| Entries shown |
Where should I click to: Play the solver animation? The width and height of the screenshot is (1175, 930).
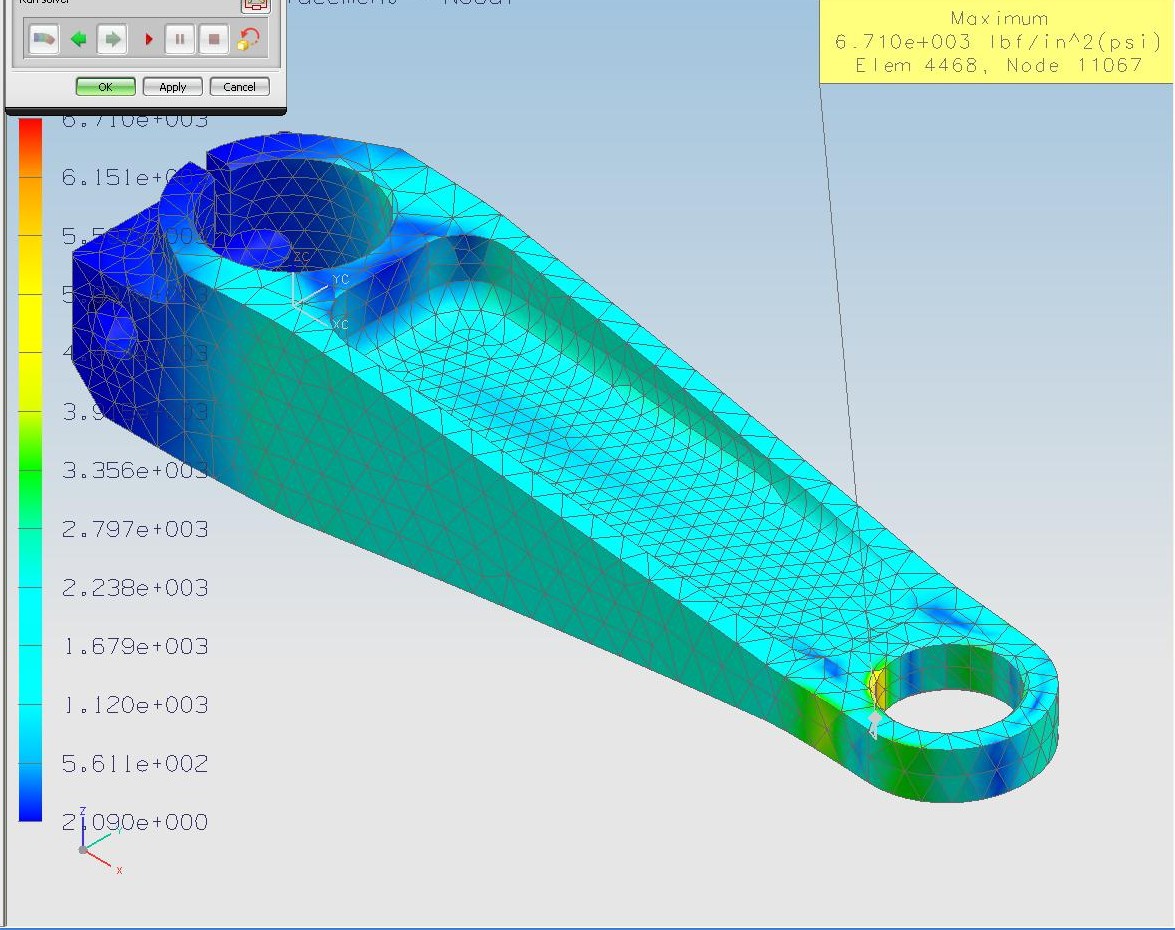(x=148, y=38)
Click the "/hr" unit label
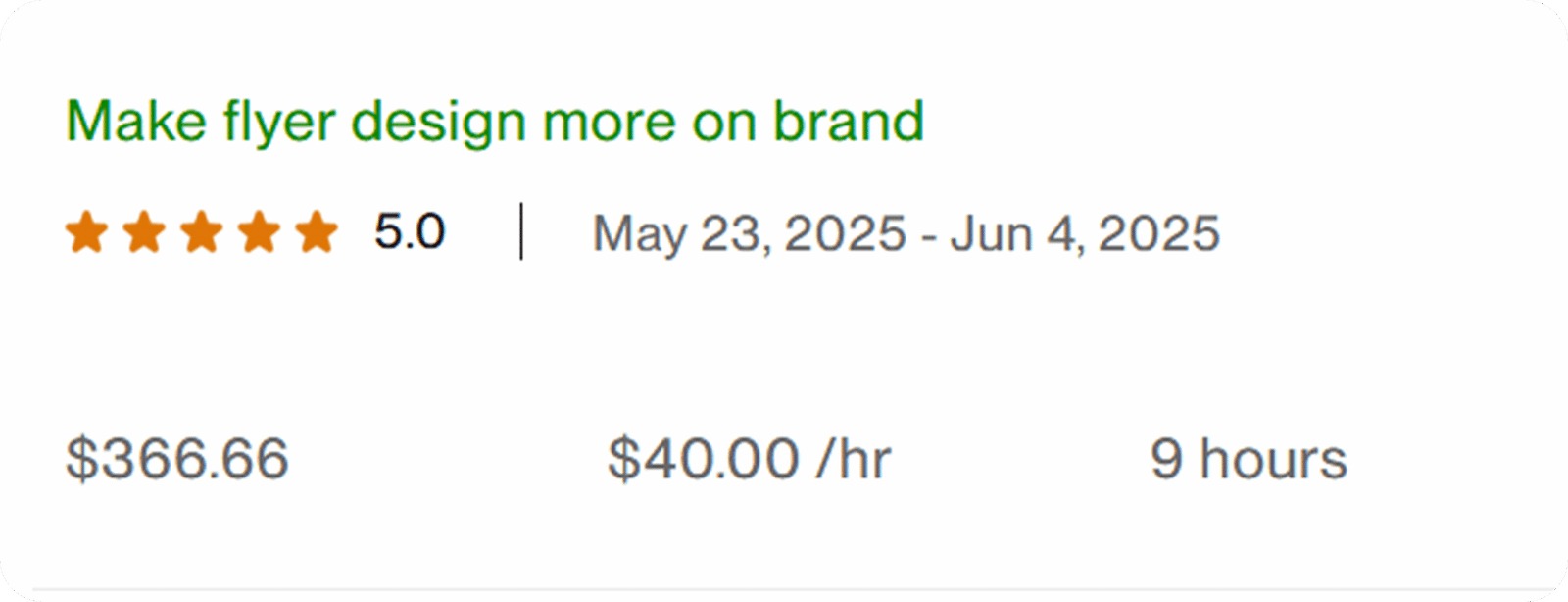 [853, 459]
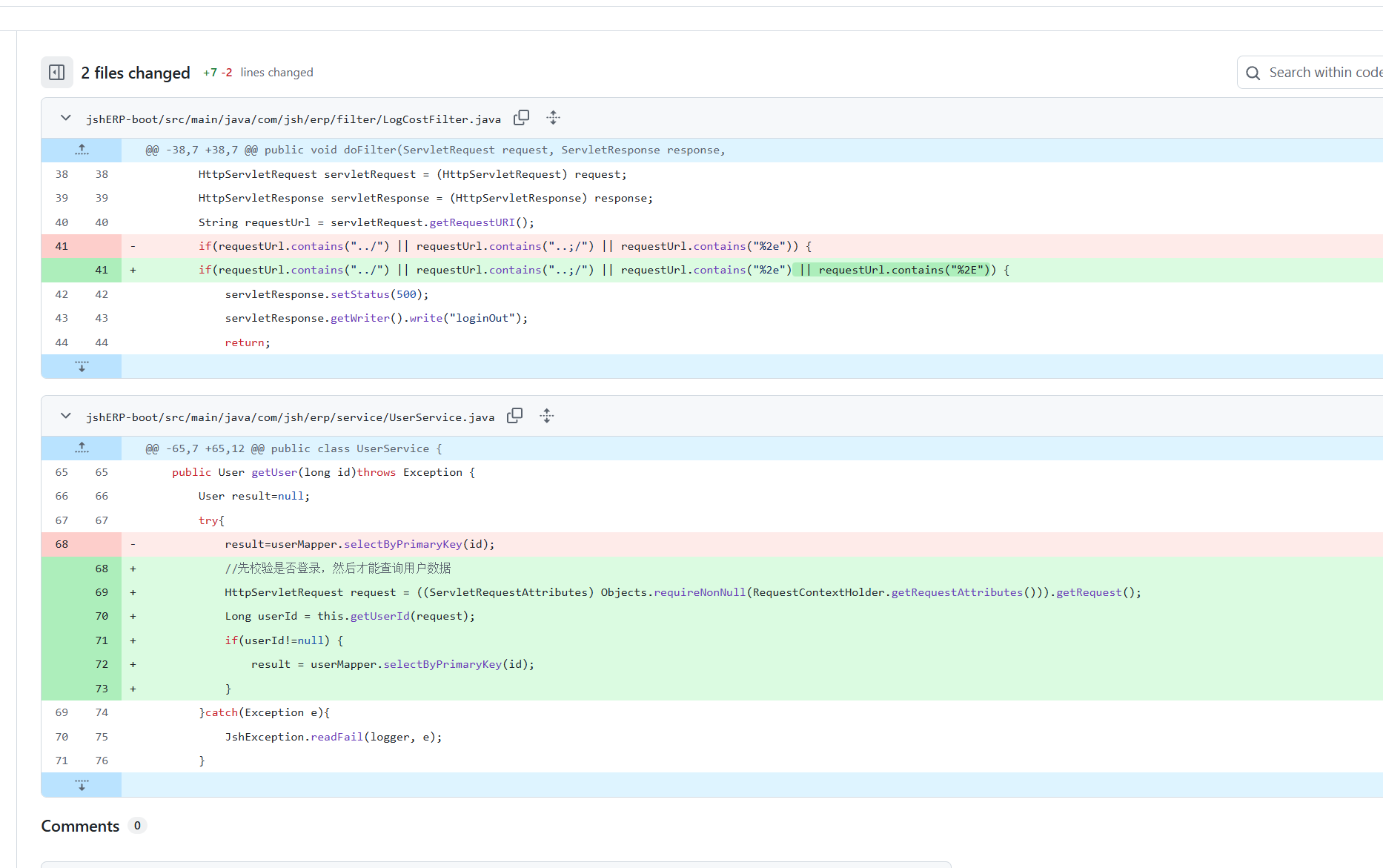Image resolution: width=1383 pixels, height=868 pixels.
Task: Click the search magnifier icon
Action: [x=1253, y=73]
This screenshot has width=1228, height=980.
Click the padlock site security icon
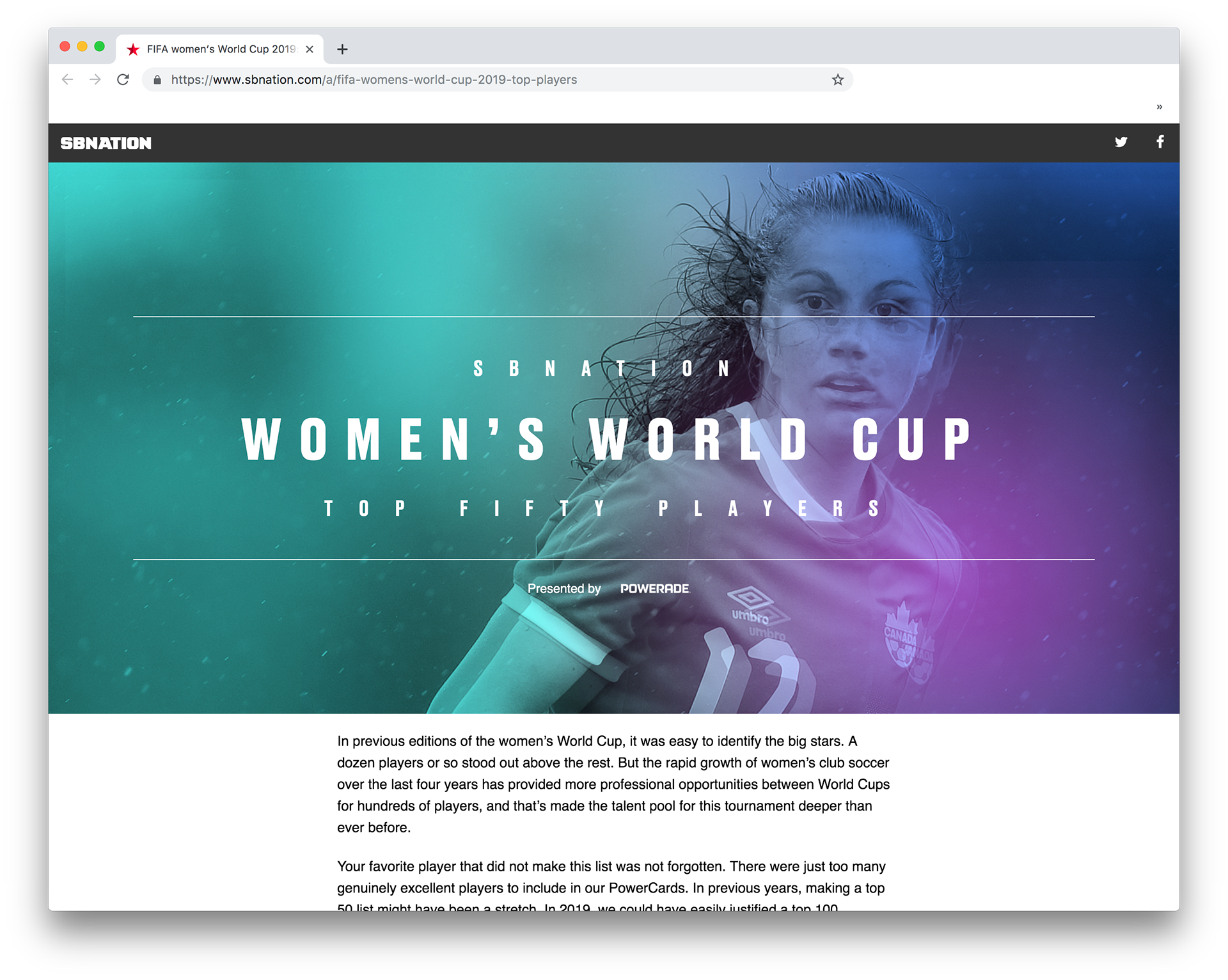[157, 80]
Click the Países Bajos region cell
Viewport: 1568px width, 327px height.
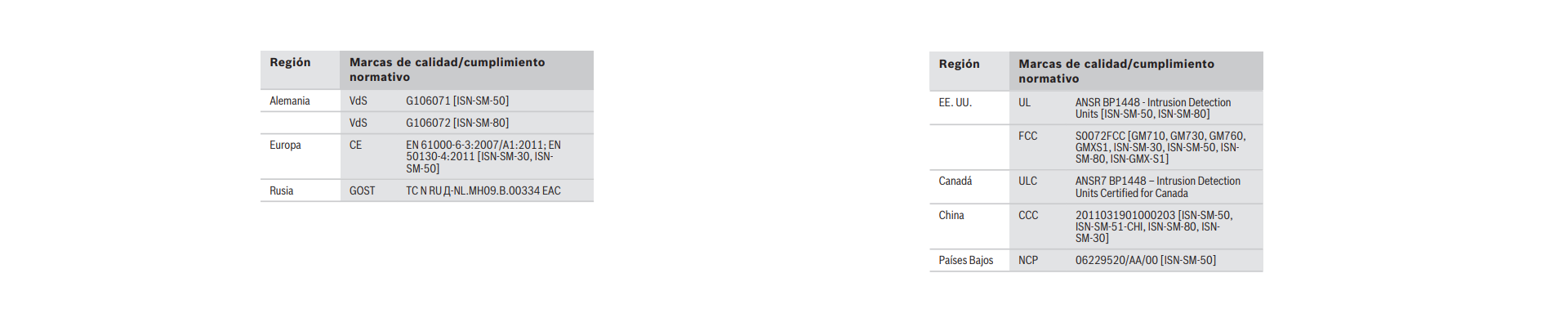(965, 261)
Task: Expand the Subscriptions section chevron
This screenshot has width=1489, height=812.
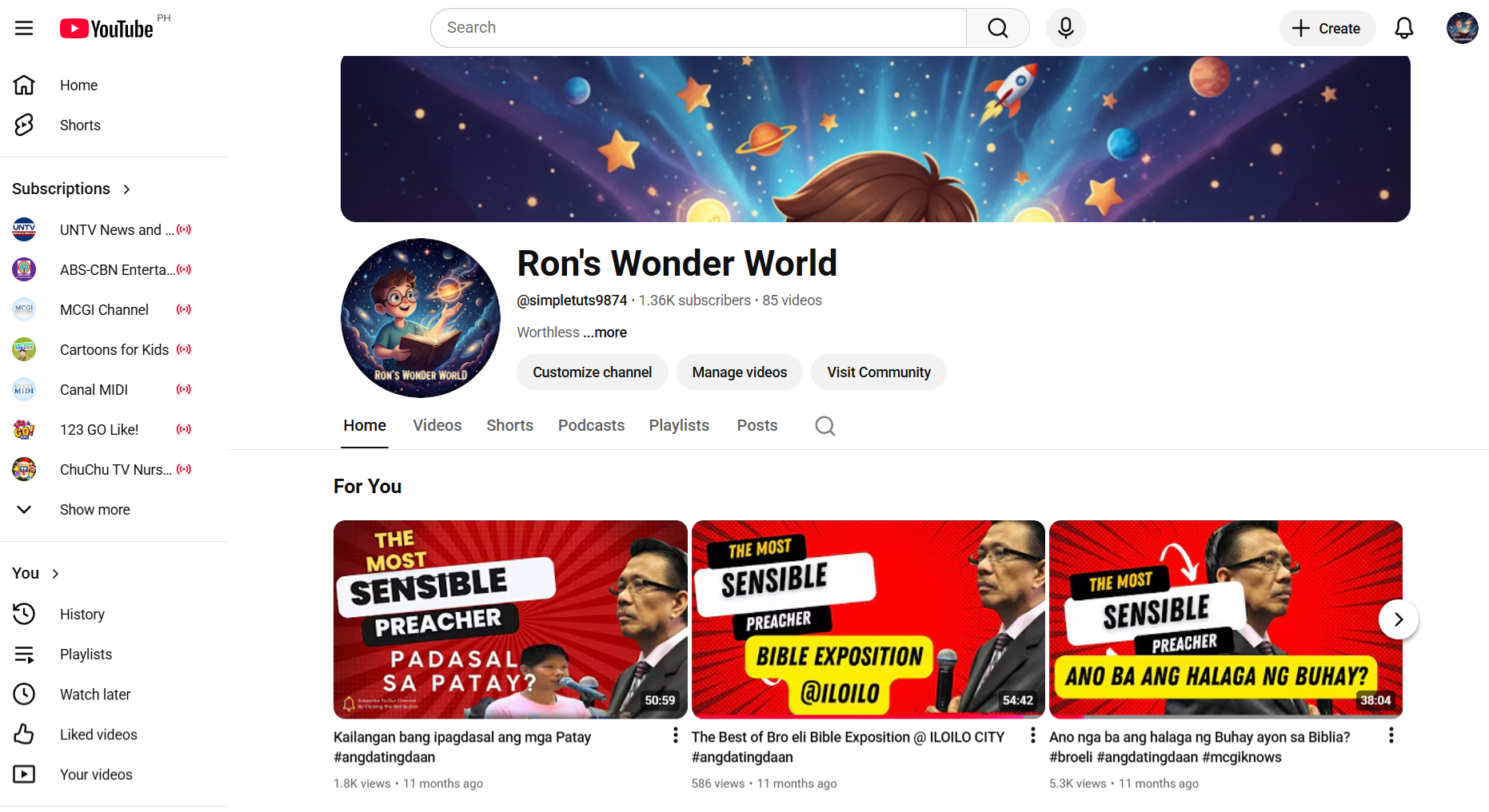Action: coord(126,189)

| Description of the task |
Exactly what appears in the records above must be returned, apart from the pictures.

| Response box |
Where should I click to: Play the solver animation? The width and height of the screenshot is (1175, 930).
(x=148, y=38)
Click the "/hr" unit label
 [853, 459]
Image resolution: width=1383 pixels, height=868 pixels.
Task: Click the search magnifier icon
Action: [x=1253, y=73]
This screenshot has width=1228, height=980.
Click the padlock site security icon
[157, 80]
Click the Países Bajos region cell
Viewport: 1568px width, 327px height.
(965, 261)
Task: Expand the Subscriptions section chevron
This screenshot has width=1489, height=812.
Action: coord(126,189)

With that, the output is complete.